I wouldn’t make this a post simply claiming how Chrome beats over all other browsers I’ve used, cause it doesn’t do that entirely. Surely not the Chromium Linux build I use on a daily basis. But what I really loved in it is something that (I think) was derived from its OS-like architecture concept.
I download several files of the same type and the downloaded filenames aren’t quite the format I like them to be in (Say I want mm-dd-yy while its received as mm_dd_yy, my naming braincells are nitpicky just like yours). The great feature of Chromium is that it keeps track of the file even when under download. That’s to say you can move it around from folder to folder, rename it as you desire and it simply won’t complain, even when it is downloading that file. This is a great use-case for me, I start all these downloads and run my renaming script in the main directory of my download after I’m done clicking download for each of the needed file, every week. I later use these files from their proper directories as my script skillfully places them. Wishing Firefox could do this too someday (Or if it has done, I don’t know — I stopped using it on March 13th 2010).

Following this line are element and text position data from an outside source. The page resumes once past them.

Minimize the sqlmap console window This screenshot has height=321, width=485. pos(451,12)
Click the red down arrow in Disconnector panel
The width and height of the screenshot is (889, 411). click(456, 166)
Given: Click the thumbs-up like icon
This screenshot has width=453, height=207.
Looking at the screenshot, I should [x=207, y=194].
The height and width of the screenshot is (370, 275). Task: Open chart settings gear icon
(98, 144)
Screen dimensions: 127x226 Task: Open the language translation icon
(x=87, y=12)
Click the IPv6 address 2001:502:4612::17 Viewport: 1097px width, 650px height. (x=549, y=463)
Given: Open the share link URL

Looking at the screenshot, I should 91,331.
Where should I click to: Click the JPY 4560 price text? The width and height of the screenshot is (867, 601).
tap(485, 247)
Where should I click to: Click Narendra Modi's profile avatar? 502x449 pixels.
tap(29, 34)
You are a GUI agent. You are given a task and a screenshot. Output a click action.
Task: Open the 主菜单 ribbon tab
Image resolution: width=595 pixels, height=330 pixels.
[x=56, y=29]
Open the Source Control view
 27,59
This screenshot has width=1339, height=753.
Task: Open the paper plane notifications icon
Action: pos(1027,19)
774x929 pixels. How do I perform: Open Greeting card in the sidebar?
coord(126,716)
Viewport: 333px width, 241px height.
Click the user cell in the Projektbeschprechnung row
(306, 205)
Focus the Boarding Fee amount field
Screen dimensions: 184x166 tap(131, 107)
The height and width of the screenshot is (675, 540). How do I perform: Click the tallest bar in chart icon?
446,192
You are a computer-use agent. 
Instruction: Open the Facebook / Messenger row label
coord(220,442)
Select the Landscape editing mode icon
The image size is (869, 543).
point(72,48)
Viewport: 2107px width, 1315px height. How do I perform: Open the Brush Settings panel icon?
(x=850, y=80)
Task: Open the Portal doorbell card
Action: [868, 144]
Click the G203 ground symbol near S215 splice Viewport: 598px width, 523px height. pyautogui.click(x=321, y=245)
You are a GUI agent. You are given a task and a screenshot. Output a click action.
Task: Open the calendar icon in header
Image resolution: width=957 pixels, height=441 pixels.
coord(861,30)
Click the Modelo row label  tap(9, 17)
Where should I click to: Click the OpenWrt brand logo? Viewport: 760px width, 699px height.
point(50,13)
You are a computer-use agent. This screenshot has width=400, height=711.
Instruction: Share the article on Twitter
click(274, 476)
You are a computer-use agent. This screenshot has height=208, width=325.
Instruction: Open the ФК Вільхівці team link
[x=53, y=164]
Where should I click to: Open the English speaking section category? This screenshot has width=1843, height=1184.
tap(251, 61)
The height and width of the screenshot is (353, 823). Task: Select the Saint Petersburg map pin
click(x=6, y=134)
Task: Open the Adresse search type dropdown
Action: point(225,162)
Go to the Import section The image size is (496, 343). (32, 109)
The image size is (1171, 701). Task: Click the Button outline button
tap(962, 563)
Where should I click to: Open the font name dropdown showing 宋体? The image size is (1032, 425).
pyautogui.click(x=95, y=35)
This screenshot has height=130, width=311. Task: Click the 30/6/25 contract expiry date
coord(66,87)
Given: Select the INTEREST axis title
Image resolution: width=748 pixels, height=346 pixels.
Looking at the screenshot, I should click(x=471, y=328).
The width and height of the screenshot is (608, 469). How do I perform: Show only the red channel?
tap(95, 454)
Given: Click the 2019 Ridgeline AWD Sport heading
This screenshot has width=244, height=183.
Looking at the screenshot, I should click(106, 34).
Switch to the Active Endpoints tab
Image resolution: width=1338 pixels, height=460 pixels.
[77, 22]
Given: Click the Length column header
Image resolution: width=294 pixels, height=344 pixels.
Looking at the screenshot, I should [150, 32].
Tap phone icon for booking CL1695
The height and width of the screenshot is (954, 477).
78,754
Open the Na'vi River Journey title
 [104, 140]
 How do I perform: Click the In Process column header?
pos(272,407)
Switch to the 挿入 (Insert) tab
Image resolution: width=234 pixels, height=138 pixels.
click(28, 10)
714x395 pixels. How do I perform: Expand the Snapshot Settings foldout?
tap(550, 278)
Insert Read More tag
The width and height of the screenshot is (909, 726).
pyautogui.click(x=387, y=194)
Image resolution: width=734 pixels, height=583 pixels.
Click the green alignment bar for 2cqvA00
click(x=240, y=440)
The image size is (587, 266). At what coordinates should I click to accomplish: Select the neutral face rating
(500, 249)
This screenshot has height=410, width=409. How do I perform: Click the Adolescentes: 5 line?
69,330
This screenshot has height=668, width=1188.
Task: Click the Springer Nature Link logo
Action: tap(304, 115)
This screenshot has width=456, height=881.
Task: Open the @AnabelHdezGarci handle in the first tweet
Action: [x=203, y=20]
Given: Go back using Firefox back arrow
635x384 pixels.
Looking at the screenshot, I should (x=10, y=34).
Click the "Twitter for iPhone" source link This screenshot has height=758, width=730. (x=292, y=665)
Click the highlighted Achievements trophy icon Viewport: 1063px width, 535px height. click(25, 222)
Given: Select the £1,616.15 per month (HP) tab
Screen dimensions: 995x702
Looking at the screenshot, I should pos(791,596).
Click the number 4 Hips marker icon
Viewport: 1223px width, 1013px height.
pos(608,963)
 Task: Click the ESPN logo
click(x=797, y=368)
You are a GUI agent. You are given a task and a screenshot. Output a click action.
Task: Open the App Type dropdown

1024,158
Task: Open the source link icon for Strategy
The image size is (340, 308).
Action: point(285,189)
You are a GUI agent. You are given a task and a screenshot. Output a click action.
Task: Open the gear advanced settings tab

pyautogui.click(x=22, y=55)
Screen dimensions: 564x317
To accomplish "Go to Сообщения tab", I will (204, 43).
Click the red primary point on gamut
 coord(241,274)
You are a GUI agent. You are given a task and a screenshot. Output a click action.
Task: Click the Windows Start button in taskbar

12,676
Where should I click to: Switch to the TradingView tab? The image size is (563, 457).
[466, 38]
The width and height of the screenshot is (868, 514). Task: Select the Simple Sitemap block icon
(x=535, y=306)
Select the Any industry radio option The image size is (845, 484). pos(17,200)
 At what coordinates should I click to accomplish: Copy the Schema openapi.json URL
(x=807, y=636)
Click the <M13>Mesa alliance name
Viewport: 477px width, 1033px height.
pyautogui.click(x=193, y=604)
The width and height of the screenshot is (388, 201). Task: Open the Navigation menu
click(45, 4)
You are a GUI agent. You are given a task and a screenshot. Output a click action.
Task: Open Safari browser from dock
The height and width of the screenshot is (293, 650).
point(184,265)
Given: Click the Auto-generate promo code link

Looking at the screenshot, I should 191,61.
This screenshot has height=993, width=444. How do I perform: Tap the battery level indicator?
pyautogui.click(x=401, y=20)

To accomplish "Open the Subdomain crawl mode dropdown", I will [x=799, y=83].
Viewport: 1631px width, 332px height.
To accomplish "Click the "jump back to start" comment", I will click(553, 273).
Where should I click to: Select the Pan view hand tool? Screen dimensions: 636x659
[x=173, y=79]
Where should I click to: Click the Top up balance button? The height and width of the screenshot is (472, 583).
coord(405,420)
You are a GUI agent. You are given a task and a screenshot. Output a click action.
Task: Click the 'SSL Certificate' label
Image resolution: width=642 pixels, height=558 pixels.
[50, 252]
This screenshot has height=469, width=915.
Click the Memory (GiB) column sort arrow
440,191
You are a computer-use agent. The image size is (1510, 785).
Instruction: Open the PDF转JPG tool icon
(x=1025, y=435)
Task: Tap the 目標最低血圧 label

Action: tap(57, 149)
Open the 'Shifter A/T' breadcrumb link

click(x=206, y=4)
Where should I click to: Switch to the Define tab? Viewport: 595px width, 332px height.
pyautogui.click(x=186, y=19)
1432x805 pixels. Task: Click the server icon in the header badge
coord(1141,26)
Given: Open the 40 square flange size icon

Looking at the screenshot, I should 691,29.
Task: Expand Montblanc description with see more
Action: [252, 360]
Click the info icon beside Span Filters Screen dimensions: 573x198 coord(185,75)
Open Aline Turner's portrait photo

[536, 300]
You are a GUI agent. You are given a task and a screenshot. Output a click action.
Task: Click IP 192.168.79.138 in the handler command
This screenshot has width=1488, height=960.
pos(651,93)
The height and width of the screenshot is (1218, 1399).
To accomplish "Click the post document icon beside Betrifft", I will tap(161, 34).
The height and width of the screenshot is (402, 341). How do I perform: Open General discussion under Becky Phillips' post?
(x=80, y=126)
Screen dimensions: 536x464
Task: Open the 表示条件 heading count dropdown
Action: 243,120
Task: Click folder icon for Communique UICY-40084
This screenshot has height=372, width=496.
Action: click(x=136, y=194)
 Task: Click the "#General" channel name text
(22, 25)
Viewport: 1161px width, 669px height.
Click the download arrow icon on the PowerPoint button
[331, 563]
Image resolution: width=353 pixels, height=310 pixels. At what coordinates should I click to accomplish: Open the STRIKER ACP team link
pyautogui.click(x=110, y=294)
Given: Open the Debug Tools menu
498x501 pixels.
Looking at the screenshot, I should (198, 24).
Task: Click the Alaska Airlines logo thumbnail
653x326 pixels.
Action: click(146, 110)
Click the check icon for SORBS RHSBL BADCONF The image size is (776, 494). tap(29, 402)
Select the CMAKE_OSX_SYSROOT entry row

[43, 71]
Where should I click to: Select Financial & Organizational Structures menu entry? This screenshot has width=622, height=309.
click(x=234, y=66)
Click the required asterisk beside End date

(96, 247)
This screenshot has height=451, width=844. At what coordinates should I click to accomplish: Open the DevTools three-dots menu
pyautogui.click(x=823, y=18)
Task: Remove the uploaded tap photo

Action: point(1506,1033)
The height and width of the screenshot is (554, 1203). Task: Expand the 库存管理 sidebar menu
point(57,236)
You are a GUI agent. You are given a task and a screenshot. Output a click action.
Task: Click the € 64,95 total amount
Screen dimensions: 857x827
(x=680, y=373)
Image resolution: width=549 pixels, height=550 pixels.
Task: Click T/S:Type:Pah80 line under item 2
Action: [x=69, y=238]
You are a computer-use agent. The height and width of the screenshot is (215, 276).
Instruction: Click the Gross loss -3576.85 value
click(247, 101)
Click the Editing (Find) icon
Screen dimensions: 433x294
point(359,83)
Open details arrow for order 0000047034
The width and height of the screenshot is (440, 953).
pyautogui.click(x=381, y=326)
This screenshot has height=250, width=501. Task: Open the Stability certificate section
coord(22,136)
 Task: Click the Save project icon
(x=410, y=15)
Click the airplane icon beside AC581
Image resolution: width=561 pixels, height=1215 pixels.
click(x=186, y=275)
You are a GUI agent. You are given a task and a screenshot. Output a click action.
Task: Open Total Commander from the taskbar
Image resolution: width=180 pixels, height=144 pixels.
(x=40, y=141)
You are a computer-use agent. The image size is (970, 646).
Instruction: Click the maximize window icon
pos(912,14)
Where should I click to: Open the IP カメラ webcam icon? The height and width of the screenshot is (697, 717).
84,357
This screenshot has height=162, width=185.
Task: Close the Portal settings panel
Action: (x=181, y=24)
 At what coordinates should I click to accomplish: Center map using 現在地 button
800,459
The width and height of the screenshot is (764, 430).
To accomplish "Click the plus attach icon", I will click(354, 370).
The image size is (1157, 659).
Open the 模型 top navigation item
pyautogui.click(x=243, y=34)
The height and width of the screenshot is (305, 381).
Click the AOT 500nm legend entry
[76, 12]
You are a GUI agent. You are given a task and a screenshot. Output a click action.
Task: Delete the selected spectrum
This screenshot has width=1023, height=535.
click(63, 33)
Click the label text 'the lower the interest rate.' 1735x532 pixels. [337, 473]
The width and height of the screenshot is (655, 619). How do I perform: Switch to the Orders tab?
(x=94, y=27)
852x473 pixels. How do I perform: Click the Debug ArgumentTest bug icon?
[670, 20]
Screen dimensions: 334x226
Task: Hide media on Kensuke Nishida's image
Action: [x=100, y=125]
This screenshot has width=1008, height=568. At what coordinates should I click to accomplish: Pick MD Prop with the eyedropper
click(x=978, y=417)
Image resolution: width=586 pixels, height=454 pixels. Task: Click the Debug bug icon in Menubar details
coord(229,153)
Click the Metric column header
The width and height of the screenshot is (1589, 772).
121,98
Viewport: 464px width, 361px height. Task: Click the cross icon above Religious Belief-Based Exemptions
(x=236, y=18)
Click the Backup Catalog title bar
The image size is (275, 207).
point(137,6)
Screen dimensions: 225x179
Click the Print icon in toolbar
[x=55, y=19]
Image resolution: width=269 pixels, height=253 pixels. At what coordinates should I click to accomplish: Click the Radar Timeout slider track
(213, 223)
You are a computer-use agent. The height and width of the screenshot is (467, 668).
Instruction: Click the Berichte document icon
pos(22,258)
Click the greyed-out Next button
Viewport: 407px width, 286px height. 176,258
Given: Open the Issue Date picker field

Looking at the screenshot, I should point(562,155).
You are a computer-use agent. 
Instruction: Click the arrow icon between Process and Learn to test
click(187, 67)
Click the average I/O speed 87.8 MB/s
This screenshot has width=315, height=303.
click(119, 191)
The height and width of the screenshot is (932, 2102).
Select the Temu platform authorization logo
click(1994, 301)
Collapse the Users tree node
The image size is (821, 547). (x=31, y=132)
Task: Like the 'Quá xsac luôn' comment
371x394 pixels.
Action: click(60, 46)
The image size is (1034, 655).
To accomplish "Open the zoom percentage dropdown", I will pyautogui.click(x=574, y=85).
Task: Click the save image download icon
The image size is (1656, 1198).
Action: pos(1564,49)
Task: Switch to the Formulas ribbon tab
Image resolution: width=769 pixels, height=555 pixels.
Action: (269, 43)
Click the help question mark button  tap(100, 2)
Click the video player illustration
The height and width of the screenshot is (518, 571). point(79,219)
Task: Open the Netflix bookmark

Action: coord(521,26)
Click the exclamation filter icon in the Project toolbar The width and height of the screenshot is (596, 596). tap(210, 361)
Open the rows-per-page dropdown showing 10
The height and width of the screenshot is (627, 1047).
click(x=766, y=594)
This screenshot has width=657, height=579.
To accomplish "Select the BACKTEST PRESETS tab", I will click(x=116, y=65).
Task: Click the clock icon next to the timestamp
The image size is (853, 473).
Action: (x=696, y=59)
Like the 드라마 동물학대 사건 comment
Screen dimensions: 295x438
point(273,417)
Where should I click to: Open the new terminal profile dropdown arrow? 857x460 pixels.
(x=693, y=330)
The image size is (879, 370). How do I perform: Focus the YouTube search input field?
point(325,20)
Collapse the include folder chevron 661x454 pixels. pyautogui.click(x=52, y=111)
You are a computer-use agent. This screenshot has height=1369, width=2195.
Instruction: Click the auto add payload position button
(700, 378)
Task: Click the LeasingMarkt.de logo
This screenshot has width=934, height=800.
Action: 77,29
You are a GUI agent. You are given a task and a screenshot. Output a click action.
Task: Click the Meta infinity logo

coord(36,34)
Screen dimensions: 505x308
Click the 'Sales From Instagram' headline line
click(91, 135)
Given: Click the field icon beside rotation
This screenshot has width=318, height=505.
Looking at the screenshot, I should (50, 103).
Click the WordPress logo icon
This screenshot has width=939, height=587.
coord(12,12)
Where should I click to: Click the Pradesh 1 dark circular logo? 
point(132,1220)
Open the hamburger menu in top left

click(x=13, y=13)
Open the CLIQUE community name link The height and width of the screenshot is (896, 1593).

can you post your script if you don’t mind?
decodedthought
29 Apr 10 at 11:35 pm
Its pretty customized for my own directories and use, why would you require it?
All it does is a bunch of str.replaces, os.renames and iterates that function over a group of filtered items from my downloads directory.
Harsh
30 Apr 10 at 9:21 am
Who do I see? Ain’t that qwerty :O
What a nice surprise was it to see you comment on niponwave after many years
Well Chrome is the browser I mostly use. But for serious web design stuff, I swear by Firefox. Firebug, FireFTP all are indispensable tools.